Excerpted passage:
I particularly liked what I read about Billinger in regards to the Lords Supper. Billinger said: There had been no controversy about the Lord's Supper during the times of the Apostolic Church He wrote, "What our Lord and Savior instituted was a supper, not a mass. Pope Gregory the Great instituted the mass, the monstrous fountainhead of all superstitions." 

I find the following quotes in the KJV Bible very supportive of my position that the RC mass is a blasphemy and corruption of the Lords Supper.

Matthew 15:9 But in vain they do worship me, teaching [for] doctrines the commandments of men. 

Isa 1:13 Bring no more vain oblations; incense is an abomination unto me; the new moons and sabbaths, the calling of assemblies, I cannot away with; [it is] iniquity, even the solemn meeting.


Mark7:7 Howbeit in vain do they worship me, teaching [for] doctrines the commandments of men.


Due 12:32 What thing soever I command you, observe to do it: thou shalt not add thereto, nor diminish from it.

I Ti 1:4 Neither give heed to fables and endless genealogies, which minister questions, rather than godly edifying which is in faith: [so do].


----------



## Philip (Jun 13, 2010)

> Isa 1:13 Bring no more vain oblations; incense is an abomination unto me; the new moons and sabbaths, the calling of assemblies, I cannot away with; [it is] iniquity, even the solemn meeting.



I have to question the context on this one (as much as I agree with the others) as it is talking about religious hypocrisy rather than adding extra- (or anti-)biblical practices and doctrines.

The second thing I'll say is that, while I agree that the Roman Catholic doctrine is indeed a heresy, it is not the worst, nor should we think that all deviations from one's own view of the LS should be dividing lines. Personally, I think Bucer's view that the church should allow Lutheran, Zwinglian, and Reformed views of the LS to be correct.


----------



## dudley (Jun 13, 2010)

P. F. Pugh said:


> > Isa 1:13 Bring no more vain oblations; incense is an abomination unto me; the new moons and sabbaths, the calling of assemblies, I cannot away with; [it is] iniquity, even the solemn meeting.
> 
> 
> 
> ...


 
I was referring to the roman catholic practice of worshipping the bread wafer in a gold monstrance which they believe is now Jesus Christ after the priest consecrates it. They swing incense and resite litanys in front of the bread wafer and adore it instead of the Giver who is Christ above not the bread wafer.

I have found that several cradle Protestant Presbyterians while understanding what we believe as protestants do not grasp the apostasy and heresies of Roman Catholicism which is why we are Protestants. As Protestants I believe that we proclaim the truth of the Gospel and stand for the true message of salvation that it is through Christ alone. However as protestants we also PROTEST the abominations and heresies of Roman Catholicism. Genuine love demands the identification of the antichrist power so that no honest person will be deceived, for eternity is at stake. While identifying the Roman Catholic Church as the antichrist power, we hasten to remind all sincere Christians that many of Christ’s true followers are still members of that church. They are unaware of the great deception under which they worship. The Savior died for them as well. The present is surely the time for love to be expressed in sincere action as these precious saints are called out of apostasy into the light of God’s saving truth.


----------

Data lines:
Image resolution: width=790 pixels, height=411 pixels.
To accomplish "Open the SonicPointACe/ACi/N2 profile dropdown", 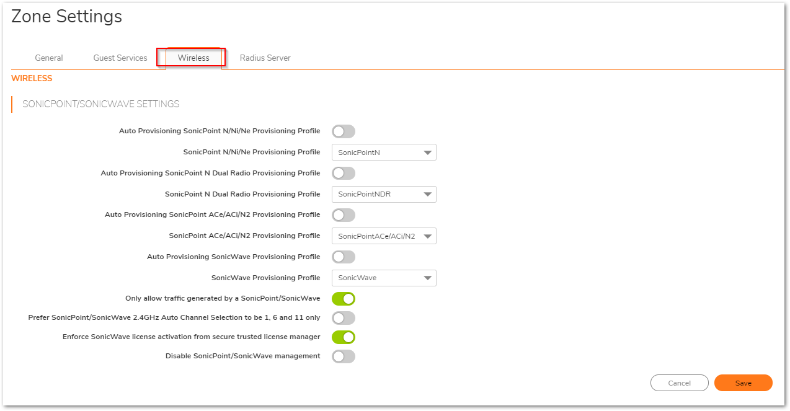I will [x=383, y=236].
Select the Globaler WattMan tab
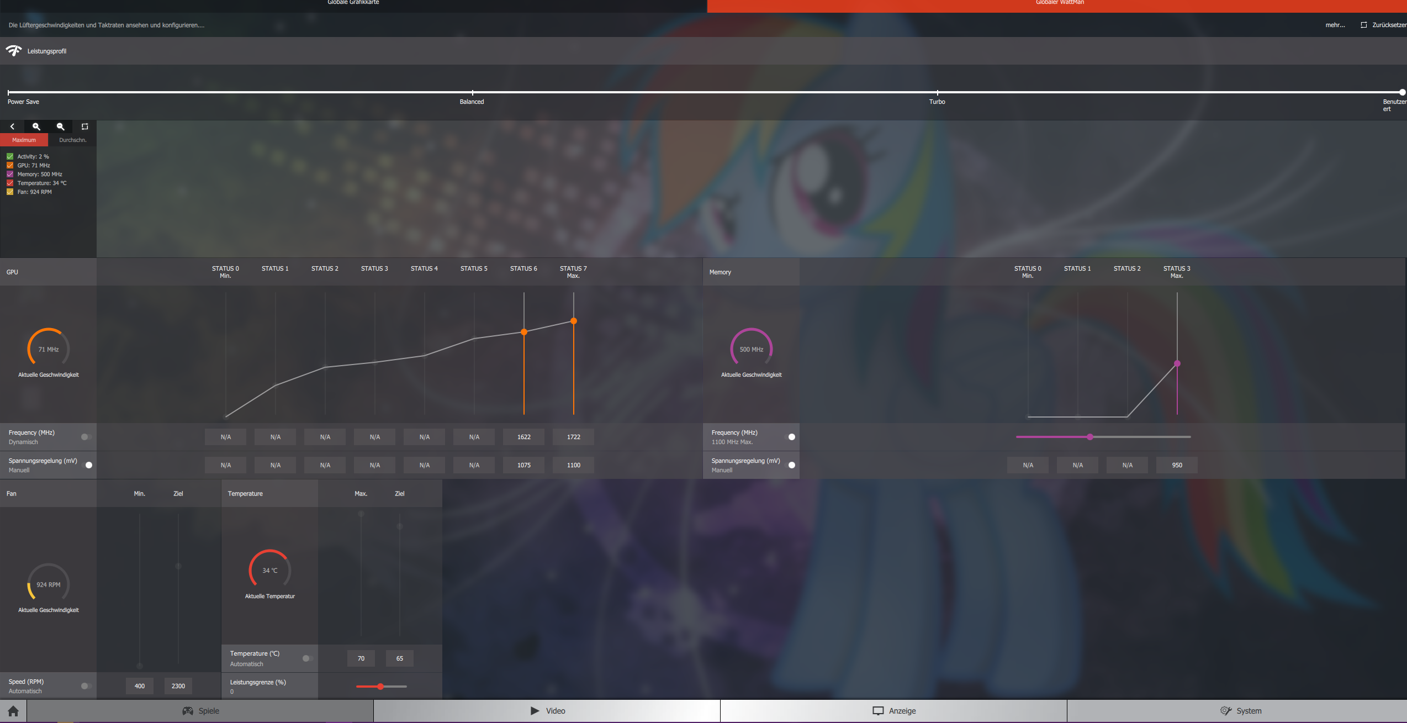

What you need to do:
• 1. From the forum thread on the Lord's Supper, quote the passage between "Due 12:32 What" and "Philip (Jun 13, 2010)", inclusive.
• 2. Answer these questions from the forum thread on the Lord's Supper:
(a) According to the words attributed to Billinger, who instituted the mass?
(b) Whose view does Philip say would allow Lutheran, Zwinglian, and Reformed views of the Lord's Supper?
(c) In what does dudley say the bread wafer is placed for worship?
The data play no part in the work here.

Answer list:
• 1.
Due 12:32 What thing soever I command you, observe to do it: thou shalt not add thereto, nor diminish from it.

I Ti 1:4 Neither give heed to fables and endless genealogies, which minister questions, rather than godly edifying which is in faith: [so do].


----------



## Philip (Jun 13, 2010)

• 2.
(a) Pope Gregory the Great.
(b) Bucer's view.
(c) A gold monstrance.